No, this is not another of Maila Baje’s wacky ruminations. It comports with what Communist Party of Nepal-Unified Marxist-Leninist (CPN-UML) leader Pradip Nepal thinks. Well, sort of.
Speaking to reporters at CPN-UML headquarters the other day, Nepal suggested that our political leaders tend to hold their – even justifiable, one might add – ire on India for fear of losing (or presumably not getting, in the first place) free scholarships for their kids.
Forget whether Pradip Nepal is speaking from personal experience, venting his regrets or asserting his righteous indignation here. Also set aside whether he may be trying to settle scores with that surnamesake former prime minister from his party or may be attempting to explain the extent of the malady to a country fixated on offending individuals who tend to hit the headlines here and there.
Pradip Nepal actually speaks to a striking phenomenon gripping our politics ever since we started practicing the thing in the early Fifties. During elections and insurgencies alike, politicians of all hues have positioned themselves profoundly against accumulated instances of perceived and palpable Indian machinations. When they reach positions of power to do something about it, they just seem to go wobbly.

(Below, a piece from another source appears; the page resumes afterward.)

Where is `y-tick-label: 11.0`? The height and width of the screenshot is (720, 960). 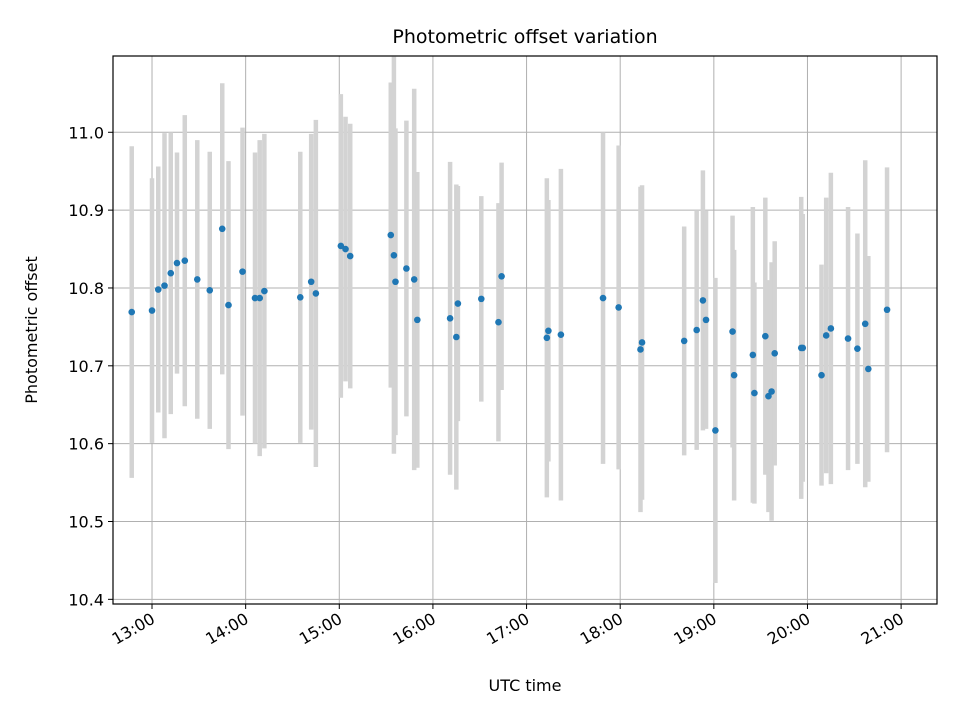
y-tick-label: 11.0 is located at coordinates (86, 132).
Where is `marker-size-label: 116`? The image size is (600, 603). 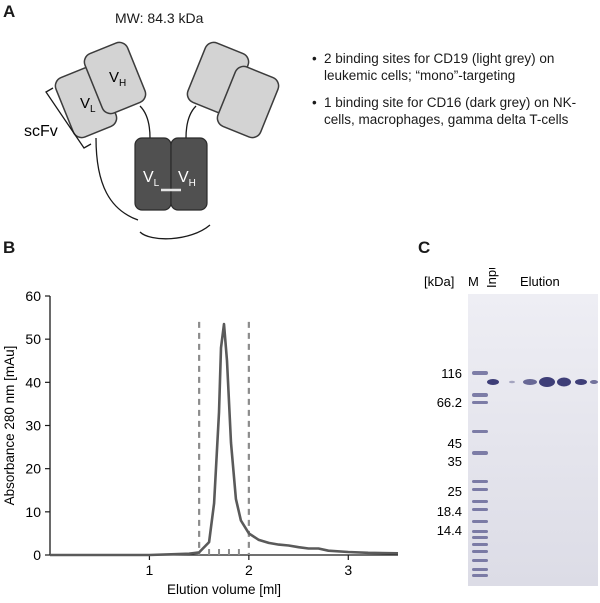
marker-size-label: 116 is located at coordinates (452, 374).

Offers of free education for your offspring at prestigious institutions of Indian higher education become an enticing proposition to Nepali leaders, administrators and enablers of all sorts. For one thing, the transaction does not contain the odiousness of outright bribery. (There must be something in the kid that allows him/her to maintain the requisite academic standards over multiple years.)
The pursuit of knowledge in our society, moreover, is a striving that is less susceptible to ever-lingering suspicions over means and motives. (It’s not as if you’re siphoning off foreign-donated food and medicine meant, say, for flood-relief camps.)
The likelihood of securing intergenerational loyalties comes complete with a greater scope for plausible deniability, should questions ever be raised. (The most ideologically liberal offspring might feel some level of guilt for having enjoyed such privilege, but he or she is very unlikely to go to the extent of repudiating the earned degree.) Childlessness, in this sense, might really accentuate cleanliness in inter-state political relations.
Yet the Indians, like many preponderant powers in their respective regions, have the ability to buy loyalty, tepid acquiescence or outright silence on matters pertaining to their national interest. Indeed, they even buy criticism as long as it can help deflect from the real issues at hand.
For influential Nepalis, given the nature of the bilateral relationship, the threat of frozen bank accounts, resurrection of tax claims or general exposure to the underworldly shadiness of India’s punitive resources on the streets of Kathmandu all act as stimulants or deterrents.
So it would be the height of naiveté to think that the Indians – during their full-blown quest to assert global ambitions – would have no way of ensnaring Nepali leaders that do not have children.
Yet you are forced to focus on one more reason why Sushil Koirala might be having such a hard time becoming prime minister.